Библейский контекст в русской литературе конца ХIХ – первой половины ХХ века - Игорь Сергеевич Урюпин
Шрифт:
Интервал:
Закладка:
2. Какие молитвы становятся частью метатекста повести М. М. Пришвина «Мирская чаша» и романа «Кащеева цепь»? Какое идейно-философское значение они имеют?
3. Каков смысл названия повести М. М. Пришвина «Мирская чаша»? Какие библейские ассоциации аккумулирует в названии повести писатель?
4. Как вознамерился автобиографический герой повести М. М. Пришвина «Мирская чаша» победить в себе «обезьяньего раба»?
5. Как в повести М. М. Пришвина «Мирская чаша» художественно реализуется апокрифический мотив именования Адамом вещей и явлений?
6. Почему герои повести М. М. Пришвина «Мирская чаша» «не различают» легендарных правителей Востока, упоминаемых в Библии, – Навуходоносора и Валтасара?
7. Какова позиция автобиографического героя повести М. М. Пришвина «Мирская чаша» по отношению к революции? Как Алпатов осмысливает судьбу России, сбившейся со своего духовного пути? Какие библейские образы-символы указывают на обретение выхода из тупика истории?
8. Как в романе М. М. Пришвина «Кащеева цепь» представлен мотив изгнания из рая? Кто является изгнанником / изгнанниками?

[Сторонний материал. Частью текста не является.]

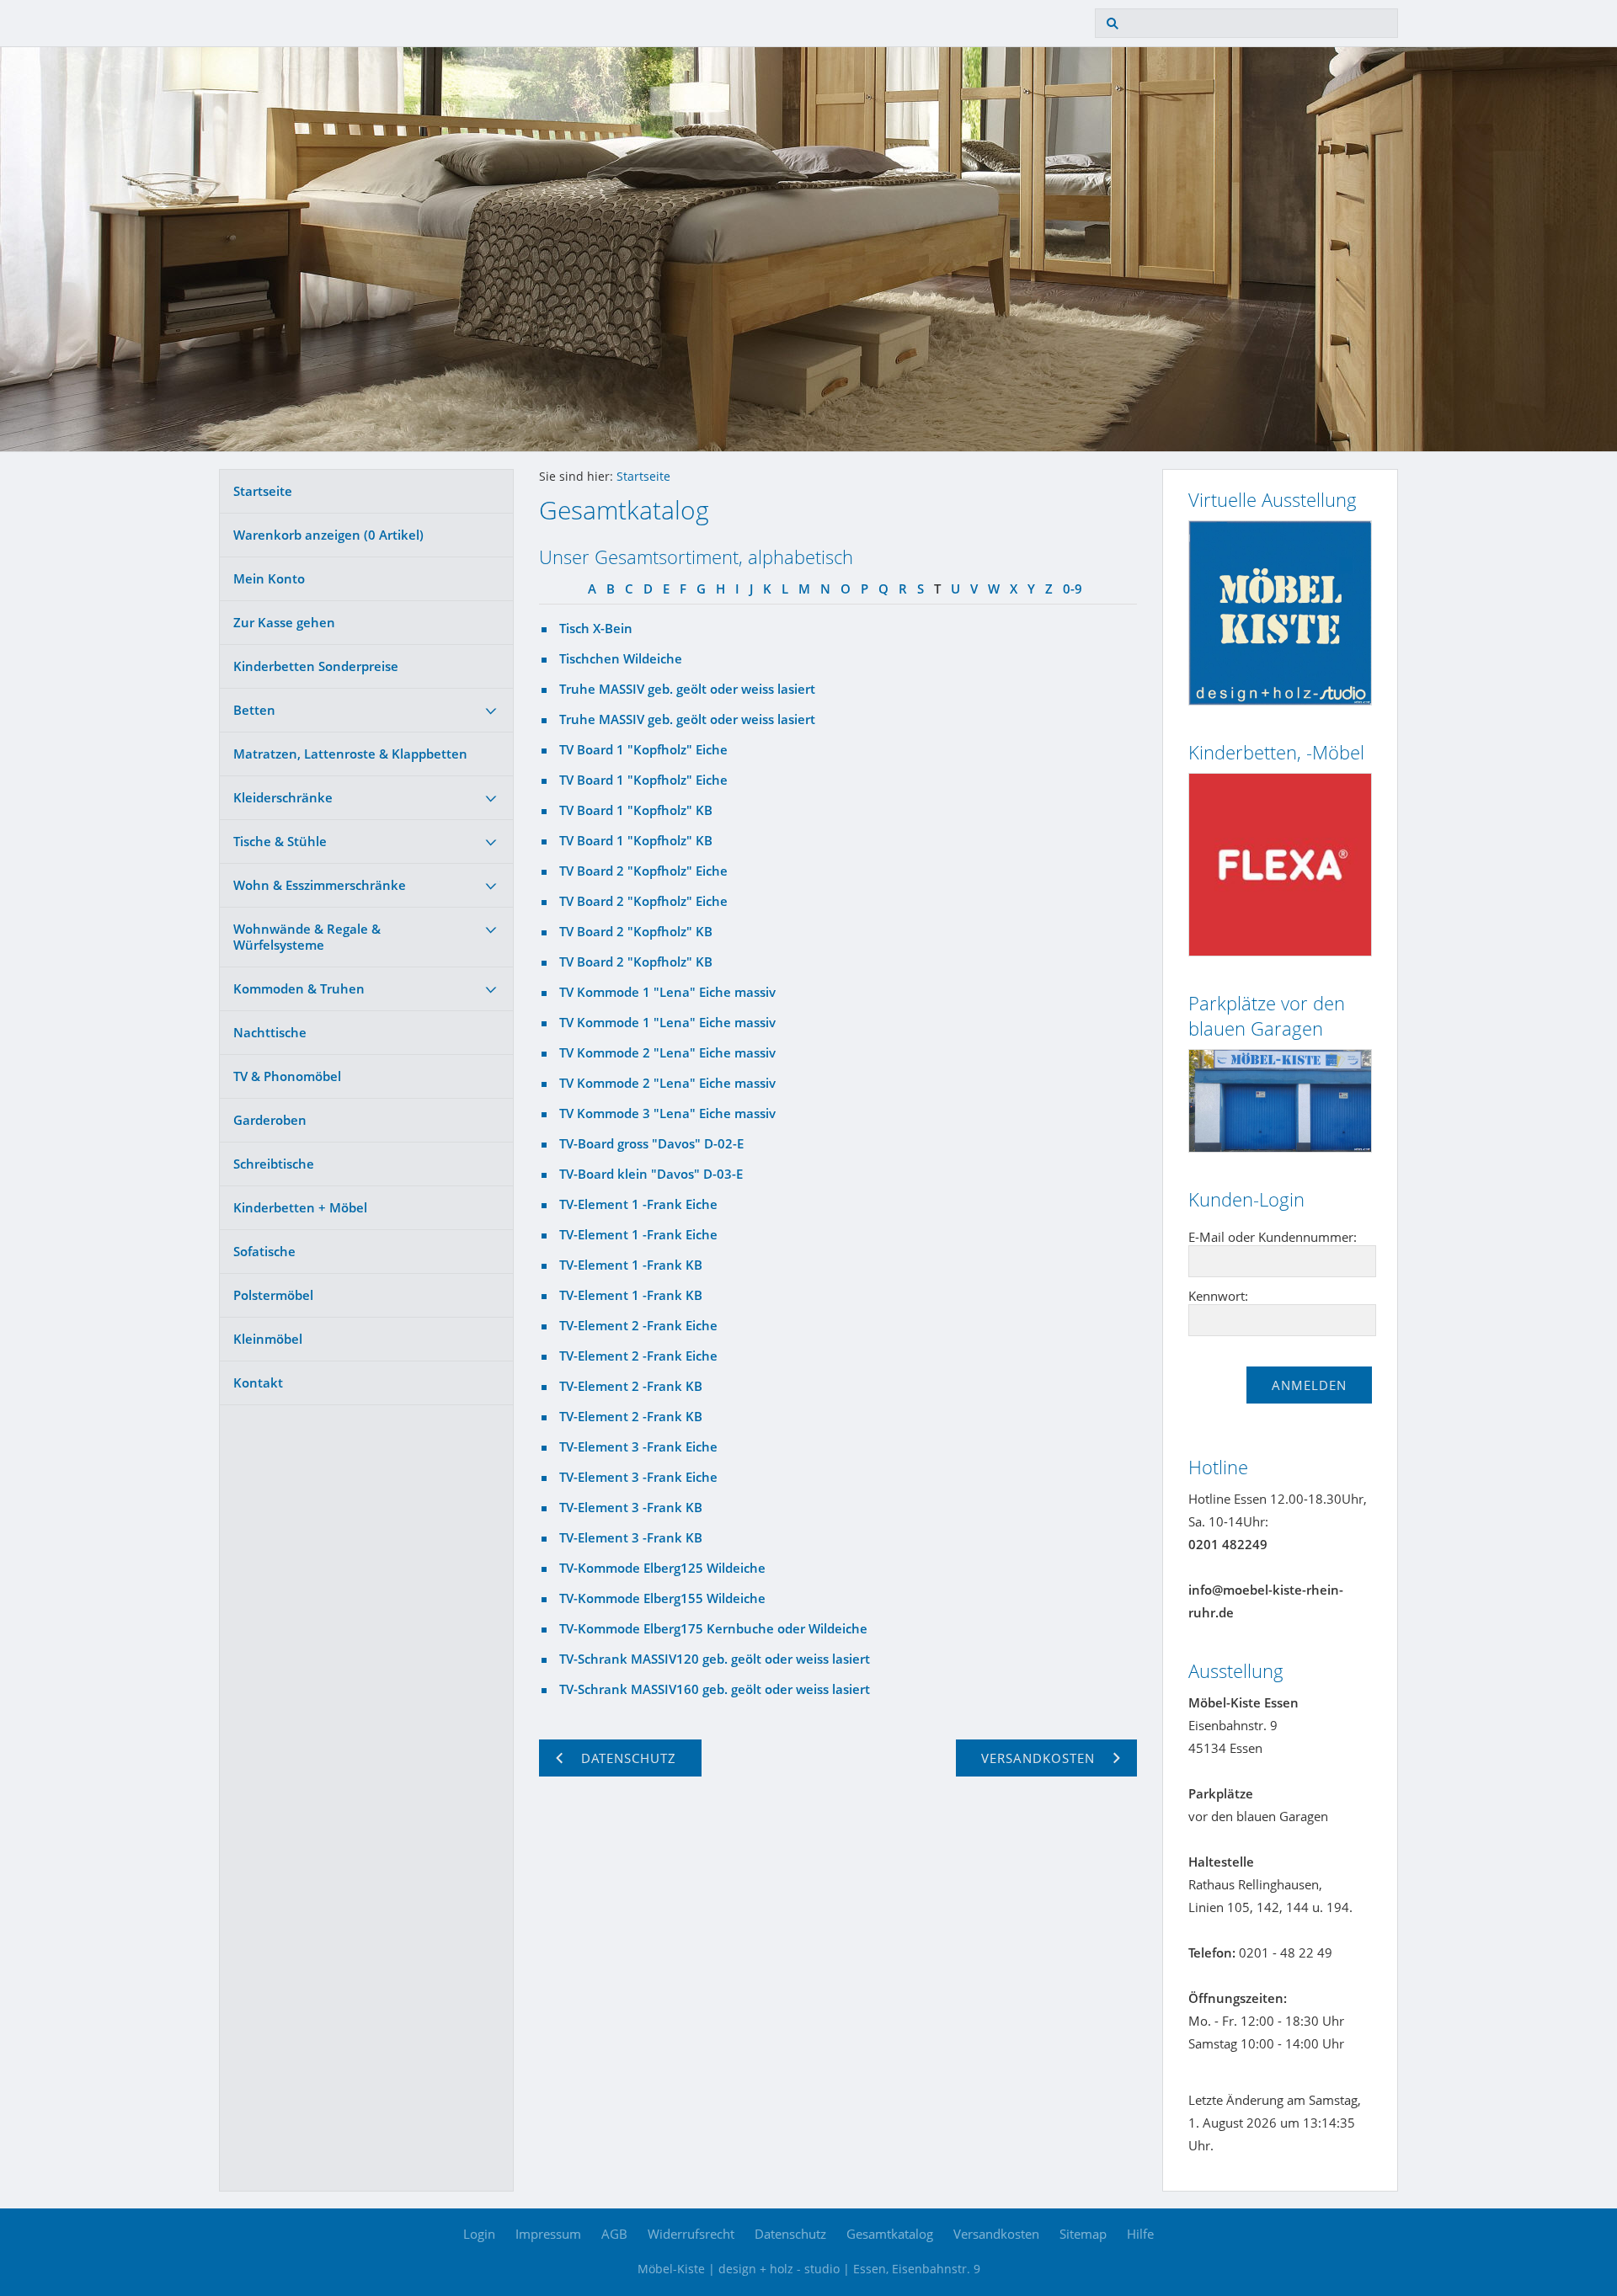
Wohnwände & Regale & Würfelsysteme (307, 936)
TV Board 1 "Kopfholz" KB (635, 810)
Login (479, 2233)
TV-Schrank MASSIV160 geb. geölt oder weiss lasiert (714, 1689)
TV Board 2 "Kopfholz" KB (635, 931)
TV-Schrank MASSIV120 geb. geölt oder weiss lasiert (714, 1658)
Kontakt (258, 1382)
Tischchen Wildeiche (620, 658)
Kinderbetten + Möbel (300, 1207)
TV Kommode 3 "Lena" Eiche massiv (667, 1113)
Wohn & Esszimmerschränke (319, 884)
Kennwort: (1218, 1295)
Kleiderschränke (283, 797)
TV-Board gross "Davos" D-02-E (651, 1143)
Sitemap (1083, 2233)
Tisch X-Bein (595, 628)
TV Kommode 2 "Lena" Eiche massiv (667, 1052)
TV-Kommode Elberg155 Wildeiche (662, 1598)
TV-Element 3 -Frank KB (630, 1507)
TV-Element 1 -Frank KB (630, 1264)
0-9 (1072, 588)
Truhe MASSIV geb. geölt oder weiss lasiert (687, 688)
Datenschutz (790, 2233)
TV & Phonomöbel (287, 1076)
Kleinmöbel (267, 1338)
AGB (614, 2233)
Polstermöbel (273, 1295)
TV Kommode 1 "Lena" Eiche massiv (667, 991)
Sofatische (264, 1251)
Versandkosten (996, 2233)
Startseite (262, 490)
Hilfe (1140, 2233)
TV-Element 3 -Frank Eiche (638, 1446)
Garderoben (270, 1119)
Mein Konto (269, 578)
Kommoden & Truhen (299, 988)
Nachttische (270, 1032)
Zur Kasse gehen (284, 622)
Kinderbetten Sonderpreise (315, 666)
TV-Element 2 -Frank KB (630, 1385)
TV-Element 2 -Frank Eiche (638, 1325)
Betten (254, 709)
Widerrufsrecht (691, 2233)
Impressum (548, 2233)
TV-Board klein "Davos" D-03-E (651, 1173)
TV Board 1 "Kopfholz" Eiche (643, 749)
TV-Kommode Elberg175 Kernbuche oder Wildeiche (713, 1628)
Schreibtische (273, 1163)
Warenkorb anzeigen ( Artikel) (328, 534)
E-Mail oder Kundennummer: (1272, 1236)
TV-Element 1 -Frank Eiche (638, 1204)
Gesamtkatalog (889, 2233)
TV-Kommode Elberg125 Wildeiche (662, 1567)
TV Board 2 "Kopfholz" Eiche (643, 870)
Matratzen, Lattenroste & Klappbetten (350, 753)
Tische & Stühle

9. О каких «двух Адамах» говорится в Священном Писании и как в романе «Кащеева цепь» М. М. Пришвин откликнулся на этот библейский парадокс? Кого писатель называет «первым», а кого «вторым» Адамом? Каков социально-философский смысл этого «различения»?
10. Кого в романе М. М. Пришвина «Кащеева цепь» Курымушка называет таинственно: «Большой Голубой»?
11. Какая тайна Богообщения открылась автобиографическому герою романа М. М. Пришвина «Кащеева цепь»?
Темы докладов и рефератов
1. Архетип рая в творчестве М. М. Пришвина.
2. Тема пророчества и образ автора-пророка в прозе М. М. Пришвина.
3. «Любовь различающая» в онтологической концепции М. М. Пришвина.
4. Библейский метасюжет о братоубийственной розни Каина и Авеля в повести М. М. Пришвина «Мирская чаша».
5. Мотив продажи первородства за чечевичную похлебку в повести М. М. Пришвина «Мирская чаша».
6. Апокалиптические образы в повести М. М. Пришвина «Мирская чаша».
7. Мотив покаяния в прозе М. М. Пришвина.
8. Библейский миф об Адаме и Еве в творчестве М. М. Пришвина.
9. Концепт «земля» в романе М. М. Пришвина «Кащеева цепь»: библейский контекст.
10. Библейская мифологема богоборения Иакова в романе М. М. Пришвина «Кащеева цепь».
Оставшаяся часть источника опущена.